DIRECTION 1:
Pull from the listing every line from the one containing "This screenshot has height=170, width=313." up to and including the one containing "click(x=472, y=171)", and reproduce those lines without any changes.

TEXT TO READ:
[BEGIN]

If you did all this three months ago, you may be dealing with Google's time factor in getting things sorted out after the rewrite. You've got enough going on there to confuse the heck out of a spider. It's going to take some time for a spider to sort out what you've done.
My advice? Hire someone who knows exactly what they are doing. Have them do a complete discovery of before and after. There will need to be some cleanup from the previous incarnation and also from the current one. This is not a push-button fix. You first need to undo what is being done and then redo it the correct way.
Google is going to continue to index the old URIs for a few months. At first, they will go supplemental. Then they will slowly start to disappear. During this process, the new URIs are getting indexed and may go supplemental too. But, once they get fully indexed, the supplemental tags should go away. This will all take time. I'd plan on at least 6-9 months to sort everything out that you have going on.
Personally, I would have consulted with someone who specializes in this area before making the change. You may have added insult to injury and it is really difficult to tell without a full discovery.
Good luck.
Getting Google to deindex stuff they had already found at the "wrong" URL was the most difficult of all the tasks.
Many of the problems come from basic design errors within the package itself. It needs a lot of work to make it SE friendly.
Personally, I would have consulted with someone who specializes in this area before making the change. You may have added insult to injury and it is really difficult to tell without a full discovery.
This is exactly what I saw: implementing a complete correction and permanent seo url solution to a prepackaged product, especially one as bad as oscommerce, is not trivial, and the odds of someone who isn't fairly well versed in mod_rewrite etc doing this successfully are very low. But, sadly, so are the odds of people actually doing what's necessary and paying someone to help them.
For one, you have blank pages returning a 200 status. You have popup pages being indexed. You have some fatal errors in the html.
In fact, the mod-rewrite one is having a lot of supplemental issues with google and it taking forever to get new pages indexed.
I agree there are issues with the oscommerce stores. However, prior to Big Daddy, my osc stores ranked very, very well.
With so many sites reporting google issues (not just osc stores), I am not sure jumping in and changing everything is such a good idea.
Hopefully google will fix their latest buggy update.
The only people I see in denial about this are the ones who think that it's the same google with some light window dressing type changes. And whose sites not only do not have any trust, they will never have it. And who will never fix their site's technical errors, let alone admit that they exist, or should be fixed.
I did get a dedicated OS commerce company to do this for me.. someone I actually found on this forum!

[END]

DIRECTION 2:
Continue the forum thread on rewritten store URLs and Google indexing, starting after its last post.

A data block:
[BEGIN]

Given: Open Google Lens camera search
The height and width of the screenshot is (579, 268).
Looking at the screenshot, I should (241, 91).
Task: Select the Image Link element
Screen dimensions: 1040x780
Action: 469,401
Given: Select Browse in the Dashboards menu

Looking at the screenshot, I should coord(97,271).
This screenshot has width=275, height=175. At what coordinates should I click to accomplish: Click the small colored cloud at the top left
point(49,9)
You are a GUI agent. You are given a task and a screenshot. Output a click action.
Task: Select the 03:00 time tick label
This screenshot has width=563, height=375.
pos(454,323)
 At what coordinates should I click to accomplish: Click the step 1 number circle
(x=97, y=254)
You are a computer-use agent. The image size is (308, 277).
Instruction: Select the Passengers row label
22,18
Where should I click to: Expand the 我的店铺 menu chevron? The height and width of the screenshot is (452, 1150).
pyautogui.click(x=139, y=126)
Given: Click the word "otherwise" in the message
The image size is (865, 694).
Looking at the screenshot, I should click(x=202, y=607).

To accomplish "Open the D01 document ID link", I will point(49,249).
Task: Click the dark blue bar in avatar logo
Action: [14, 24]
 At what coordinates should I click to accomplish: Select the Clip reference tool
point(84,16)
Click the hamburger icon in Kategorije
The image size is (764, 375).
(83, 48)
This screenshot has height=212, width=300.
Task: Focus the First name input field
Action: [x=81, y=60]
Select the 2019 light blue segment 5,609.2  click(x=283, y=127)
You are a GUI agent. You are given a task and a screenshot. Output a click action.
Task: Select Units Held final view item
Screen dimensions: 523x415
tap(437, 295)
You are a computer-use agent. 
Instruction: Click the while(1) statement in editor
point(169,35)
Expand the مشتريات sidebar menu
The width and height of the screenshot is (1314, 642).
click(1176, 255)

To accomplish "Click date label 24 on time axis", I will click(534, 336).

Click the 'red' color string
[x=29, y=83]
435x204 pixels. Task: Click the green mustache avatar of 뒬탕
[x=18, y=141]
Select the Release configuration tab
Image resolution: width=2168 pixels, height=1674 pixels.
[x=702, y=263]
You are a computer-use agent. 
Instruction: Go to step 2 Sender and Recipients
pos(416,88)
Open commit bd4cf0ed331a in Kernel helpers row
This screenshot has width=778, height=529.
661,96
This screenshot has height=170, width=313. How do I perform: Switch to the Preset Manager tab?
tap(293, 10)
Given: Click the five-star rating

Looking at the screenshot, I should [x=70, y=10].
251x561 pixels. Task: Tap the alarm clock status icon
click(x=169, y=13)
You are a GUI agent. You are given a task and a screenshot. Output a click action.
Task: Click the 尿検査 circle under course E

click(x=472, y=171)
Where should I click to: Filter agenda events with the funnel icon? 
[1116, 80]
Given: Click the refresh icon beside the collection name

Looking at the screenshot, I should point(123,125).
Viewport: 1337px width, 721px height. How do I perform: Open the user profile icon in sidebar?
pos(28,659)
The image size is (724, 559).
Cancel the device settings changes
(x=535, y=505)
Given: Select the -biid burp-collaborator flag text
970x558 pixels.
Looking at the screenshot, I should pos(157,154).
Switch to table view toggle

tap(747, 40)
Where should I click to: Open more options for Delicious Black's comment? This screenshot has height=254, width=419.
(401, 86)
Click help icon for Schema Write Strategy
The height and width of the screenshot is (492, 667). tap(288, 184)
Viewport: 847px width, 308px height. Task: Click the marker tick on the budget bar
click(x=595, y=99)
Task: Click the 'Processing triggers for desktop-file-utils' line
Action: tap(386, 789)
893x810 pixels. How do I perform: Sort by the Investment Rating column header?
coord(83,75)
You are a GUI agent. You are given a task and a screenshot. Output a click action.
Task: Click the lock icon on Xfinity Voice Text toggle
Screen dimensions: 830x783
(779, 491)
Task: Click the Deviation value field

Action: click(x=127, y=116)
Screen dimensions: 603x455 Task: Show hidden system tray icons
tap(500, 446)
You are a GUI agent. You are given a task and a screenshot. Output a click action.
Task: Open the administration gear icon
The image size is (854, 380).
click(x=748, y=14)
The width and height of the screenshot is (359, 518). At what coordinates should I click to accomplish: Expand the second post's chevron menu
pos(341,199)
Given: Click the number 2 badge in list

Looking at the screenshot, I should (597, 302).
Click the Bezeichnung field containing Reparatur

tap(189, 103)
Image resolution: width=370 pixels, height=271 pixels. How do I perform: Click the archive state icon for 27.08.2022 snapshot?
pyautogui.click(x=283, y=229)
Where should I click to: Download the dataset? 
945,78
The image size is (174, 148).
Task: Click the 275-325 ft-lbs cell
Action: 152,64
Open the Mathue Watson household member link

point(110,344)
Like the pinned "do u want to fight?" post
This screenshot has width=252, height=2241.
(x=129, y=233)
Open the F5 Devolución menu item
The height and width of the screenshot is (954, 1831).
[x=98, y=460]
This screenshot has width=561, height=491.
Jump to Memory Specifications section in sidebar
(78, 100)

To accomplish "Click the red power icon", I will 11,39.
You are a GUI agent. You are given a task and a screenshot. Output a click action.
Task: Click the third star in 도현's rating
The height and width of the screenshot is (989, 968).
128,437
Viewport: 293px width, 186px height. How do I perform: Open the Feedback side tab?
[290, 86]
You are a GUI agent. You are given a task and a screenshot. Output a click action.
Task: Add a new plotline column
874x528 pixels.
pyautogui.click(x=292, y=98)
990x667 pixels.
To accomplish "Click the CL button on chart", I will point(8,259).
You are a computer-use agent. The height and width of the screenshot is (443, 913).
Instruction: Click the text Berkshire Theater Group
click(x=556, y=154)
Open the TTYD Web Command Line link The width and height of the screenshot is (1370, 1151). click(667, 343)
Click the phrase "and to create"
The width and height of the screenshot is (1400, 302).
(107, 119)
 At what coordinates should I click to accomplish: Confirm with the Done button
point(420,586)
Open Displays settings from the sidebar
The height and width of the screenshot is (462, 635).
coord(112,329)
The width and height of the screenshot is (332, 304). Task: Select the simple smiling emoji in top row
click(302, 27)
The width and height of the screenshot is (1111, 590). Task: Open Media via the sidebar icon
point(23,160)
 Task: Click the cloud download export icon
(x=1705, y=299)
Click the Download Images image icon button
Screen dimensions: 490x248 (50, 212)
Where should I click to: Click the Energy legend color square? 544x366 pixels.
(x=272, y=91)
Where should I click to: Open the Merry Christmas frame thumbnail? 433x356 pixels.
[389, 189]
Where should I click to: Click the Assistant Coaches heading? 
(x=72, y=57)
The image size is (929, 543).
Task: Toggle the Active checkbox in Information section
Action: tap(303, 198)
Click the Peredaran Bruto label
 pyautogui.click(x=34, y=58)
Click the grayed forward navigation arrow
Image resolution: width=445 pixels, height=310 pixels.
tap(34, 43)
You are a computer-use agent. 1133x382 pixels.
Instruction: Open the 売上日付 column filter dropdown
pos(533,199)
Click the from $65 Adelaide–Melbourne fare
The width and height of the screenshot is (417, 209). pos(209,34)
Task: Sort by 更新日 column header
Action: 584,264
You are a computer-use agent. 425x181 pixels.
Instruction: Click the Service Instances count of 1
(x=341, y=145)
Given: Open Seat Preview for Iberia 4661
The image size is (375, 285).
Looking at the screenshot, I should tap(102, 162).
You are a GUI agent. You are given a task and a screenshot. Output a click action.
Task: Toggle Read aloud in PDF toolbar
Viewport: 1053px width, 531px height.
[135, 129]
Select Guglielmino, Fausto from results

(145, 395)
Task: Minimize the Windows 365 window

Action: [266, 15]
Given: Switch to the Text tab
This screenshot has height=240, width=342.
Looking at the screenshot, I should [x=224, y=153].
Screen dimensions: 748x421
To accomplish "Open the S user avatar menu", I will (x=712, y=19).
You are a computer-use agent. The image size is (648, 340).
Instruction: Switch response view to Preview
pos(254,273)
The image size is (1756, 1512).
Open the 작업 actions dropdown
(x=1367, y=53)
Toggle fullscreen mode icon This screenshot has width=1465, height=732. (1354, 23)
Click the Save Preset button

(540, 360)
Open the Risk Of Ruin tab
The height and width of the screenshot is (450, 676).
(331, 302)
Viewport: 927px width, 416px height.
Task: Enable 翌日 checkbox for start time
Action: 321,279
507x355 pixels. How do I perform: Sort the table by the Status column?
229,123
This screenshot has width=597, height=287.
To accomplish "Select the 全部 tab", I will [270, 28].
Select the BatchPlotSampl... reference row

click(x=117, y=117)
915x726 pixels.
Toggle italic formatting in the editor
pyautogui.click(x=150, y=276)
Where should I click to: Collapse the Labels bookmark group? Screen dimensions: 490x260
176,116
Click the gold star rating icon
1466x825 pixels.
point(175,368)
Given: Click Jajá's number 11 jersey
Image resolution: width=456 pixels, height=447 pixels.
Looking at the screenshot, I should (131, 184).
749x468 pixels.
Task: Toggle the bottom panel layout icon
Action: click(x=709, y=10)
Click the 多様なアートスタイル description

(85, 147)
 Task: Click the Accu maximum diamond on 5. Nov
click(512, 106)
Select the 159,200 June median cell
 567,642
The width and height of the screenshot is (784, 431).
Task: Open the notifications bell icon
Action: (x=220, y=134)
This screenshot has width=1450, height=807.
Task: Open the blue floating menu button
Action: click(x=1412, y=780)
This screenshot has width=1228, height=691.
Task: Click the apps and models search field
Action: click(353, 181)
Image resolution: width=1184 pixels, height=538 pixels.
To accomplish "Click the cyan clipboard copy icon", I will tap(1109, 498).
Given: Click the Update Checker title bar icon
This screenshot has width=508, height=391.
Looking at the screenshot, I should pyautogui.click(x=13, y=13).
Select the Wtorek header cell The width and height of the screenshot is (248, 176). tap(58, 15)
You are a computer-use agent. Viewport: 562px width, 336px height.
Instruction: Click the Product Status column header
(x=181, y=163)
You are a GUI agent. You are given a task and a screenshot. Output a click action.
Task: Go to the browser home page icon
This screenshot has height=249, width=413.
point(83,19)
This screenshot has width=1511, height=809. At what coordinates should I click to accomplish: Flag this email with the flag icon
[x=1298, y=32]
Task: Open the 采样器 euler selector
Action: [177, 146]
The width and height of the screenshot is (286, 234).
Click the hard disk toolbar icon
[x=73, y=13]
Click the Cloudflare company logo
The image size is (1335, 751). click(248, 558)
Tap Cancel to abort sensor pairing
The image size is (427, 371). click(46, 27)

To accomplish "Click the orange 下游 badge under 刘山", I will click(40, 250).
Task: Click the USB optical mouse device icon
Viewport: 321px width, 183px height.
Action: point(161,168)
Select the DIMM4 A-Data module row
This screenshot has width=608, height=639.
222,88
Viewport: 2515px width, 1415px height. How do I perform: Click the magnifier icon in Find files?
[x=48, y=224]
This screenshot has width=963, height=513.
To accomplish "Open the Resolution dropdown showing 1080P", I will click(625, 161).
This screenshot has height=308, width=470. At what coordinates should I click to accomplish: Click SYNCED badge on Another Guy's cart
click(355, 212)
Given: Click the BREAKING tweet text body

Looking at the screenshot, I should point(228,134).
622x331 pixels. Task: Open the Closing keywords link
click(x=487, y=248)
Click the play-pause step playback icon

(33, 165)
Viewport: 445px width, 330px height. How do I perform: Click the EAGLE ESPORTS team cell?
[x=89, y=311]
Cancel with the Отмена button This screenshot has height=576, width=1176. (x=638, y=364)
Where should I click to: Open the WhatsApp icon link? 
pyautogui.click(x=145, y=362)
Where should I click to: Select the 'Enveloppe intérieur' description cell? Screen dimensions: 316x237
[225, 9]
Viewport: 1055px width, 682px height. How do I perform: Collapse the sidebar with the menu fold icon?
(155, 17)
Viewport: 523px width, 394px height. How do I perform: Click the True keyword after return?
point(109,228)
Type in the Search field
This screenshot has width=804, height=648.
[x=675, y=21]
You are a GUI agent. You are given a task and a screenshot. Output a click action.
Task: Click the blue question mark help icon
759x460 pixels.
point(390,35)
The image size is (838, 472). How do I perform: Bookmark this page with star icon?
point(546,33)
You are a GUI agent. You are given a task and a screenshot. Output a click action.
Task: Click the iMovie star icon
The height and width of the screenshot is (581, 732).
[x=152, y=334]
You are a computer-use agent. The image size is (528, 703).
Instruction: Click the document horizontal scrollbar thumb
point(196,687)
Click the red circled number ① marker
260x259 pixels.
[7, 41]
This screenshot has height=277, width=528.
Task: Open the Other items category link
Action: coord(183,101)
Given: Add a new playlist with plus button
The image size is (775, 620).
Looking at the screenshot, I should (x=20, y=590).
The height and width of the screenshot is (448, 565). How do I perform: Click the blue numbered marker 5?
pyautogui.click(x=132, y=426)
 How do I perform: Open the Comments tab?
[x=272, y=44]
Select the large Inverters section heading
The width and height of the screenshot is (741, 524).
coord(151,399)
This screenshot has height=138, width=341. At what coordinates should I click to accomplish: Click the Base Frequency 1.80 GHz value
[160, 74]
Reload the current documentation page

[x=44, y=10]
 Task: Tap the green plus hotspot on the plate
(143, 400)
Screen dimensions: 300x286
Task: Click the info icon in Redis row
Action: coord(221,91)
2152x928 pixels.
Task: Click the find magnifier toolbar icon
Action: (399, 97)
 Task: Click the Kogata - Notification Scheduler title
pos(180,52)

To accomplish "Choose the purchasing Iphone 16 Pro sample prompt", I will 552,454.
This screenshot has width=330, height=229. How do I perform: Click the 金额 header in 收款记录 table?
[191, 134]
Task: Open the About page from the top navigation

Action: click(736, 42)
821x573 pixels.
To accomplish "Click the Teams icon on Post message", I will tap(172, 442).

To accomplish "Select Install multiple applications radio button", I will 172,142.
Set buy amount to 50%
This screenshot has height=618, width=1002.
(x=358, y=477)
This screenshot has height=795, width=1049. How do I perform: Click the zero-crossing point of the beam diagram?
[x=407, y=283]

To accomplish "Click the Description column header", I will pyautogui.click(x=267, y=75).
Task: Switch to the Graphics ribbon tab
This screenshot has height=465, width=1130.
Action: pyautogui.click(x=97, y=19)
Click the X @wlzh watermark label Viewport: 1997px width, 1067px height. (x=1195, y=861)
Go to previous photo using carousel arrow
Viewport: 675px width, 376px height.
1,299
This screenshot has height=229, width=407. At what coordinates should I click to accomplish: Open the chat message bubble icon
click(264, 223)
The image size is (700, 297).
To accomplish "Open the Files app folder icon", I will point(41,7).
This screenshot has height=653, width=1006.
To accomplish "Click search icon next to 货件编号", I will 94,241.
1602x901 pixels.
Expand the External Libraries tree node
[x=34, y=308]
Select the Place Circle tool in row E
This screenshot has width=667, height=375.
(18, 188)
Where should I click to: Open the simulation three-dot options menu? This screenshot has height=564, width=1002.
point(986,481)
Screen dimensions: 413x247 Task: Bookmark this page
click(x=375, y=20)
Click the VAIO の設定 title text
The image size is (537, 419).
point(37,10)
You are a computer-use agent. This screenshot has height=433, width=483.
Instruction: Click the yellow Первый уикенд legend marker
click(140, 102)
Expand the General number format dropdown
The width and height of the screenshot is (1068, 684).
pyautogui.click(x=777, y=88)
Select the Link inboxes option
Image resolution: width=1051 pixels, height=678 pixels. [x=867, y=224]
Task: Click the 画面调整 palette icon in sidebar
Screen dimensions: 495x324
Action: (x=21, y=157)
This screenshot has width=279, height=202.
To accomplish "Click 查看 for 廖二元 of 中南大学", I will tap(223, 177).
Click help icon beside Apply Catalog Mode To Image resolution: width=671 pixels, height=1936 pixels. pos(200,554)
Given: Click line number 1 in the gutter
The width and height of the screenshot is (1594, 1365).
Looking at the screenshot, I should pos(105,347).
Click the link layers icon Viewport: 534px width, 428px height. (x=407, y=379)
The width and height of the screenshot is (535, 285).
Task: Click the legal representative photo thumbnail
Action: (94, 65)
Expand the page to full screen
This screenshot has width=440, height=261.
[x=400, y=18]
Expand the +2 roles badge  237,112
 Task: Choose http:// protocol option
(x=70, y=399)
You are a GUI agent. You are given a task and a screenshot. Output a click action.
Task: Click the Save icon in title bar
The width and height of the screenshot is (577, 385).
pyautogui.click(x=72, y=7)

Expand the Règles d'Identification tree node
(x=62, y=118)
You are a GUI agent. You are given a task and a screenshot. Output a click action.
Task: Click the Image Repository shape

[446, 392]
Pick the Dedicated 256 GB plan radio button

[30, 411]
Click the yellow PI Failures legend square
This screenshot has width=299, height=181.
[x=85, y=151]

[END]

OUTPUT 1:
This screenshot has height=170, width=313. How do I perform: Switch to the Preset Manager tab?
tap(293, 10)
Given: Click the five-star rating

Looking at the screenshot, I should [x=70, y=10].
251x561 pixels. Task: Tap the alarm clock status icon
click(x=169, y=13)
You are a GUI agent. You are given a task and a screenshot. Output a click action.
Task: Click the 尿検査 circle under course E

click(x=472, y=171)

OUTPUT 2:
LOL, that's really funny. I did one OSCommerce install, and it will be the last one I ever do, a repair actually. Anyone who can work with that product and not be totally repulsed... and then who decides it's a good idea to form a 'dedicated oscommerce' company, is probably one of the developers I've heard about who have come to realize they have the name recognition that will make people use their product, and the product itself is so bad that you have to pay a dedicated company to implement it. And I'll bet at least one employee of that company is an oscommerce developer.
zencart etc forked because oscommerce was so bad. To me, anybody who gets paid to setup shopping carts who does not exert every possible effort to guide you away from oscommerce is highly suspect. And is definitely not a good programmer, since no good programmer I know of would want to touch that garbage. You couldn't pay me any amount to ever work on any oscommerce install again, I consider implementing that product, as a developer, a highly unethical action, since I know how bad it is, I could and would never allow any client to use it.
And as you can see by pageoneresult's quick overview of the site in question, in fact that company did exactly as bad a job as I would expect, since nobody good would use or specialize in that product.
And just for the record, I use almost all open source / free software products, for development, desktop, and hosting.
The thing that really bit was the lack of standardised methods across the package. Different bits did the same task in completely different ways.
The package has several huge stylesheets, yet parts of it are stuffed full of font tags.
Almost no thought.... No. No. Absolutely no thought had gone into how the damn thing interfaces with search engines.
There is no attempt to keep "useless" pages or duplicate content out of the index.
The same things are true of many such programs, scripted packages: CMS, carts, forums, etc, even stuff like vBulletin and PHPbb fare little better.
I recently spent several hours in on/off PM exchanges about a site showing obvious duplicate content problems (from "same meta description on every page" design).
Even after showing explicit search examples that screamed "big problem here", I was brushed off with "that can't be the problem".
Having seen and fixed the same problem on several dozen websites alone this year, I can assure you that it is the problem.....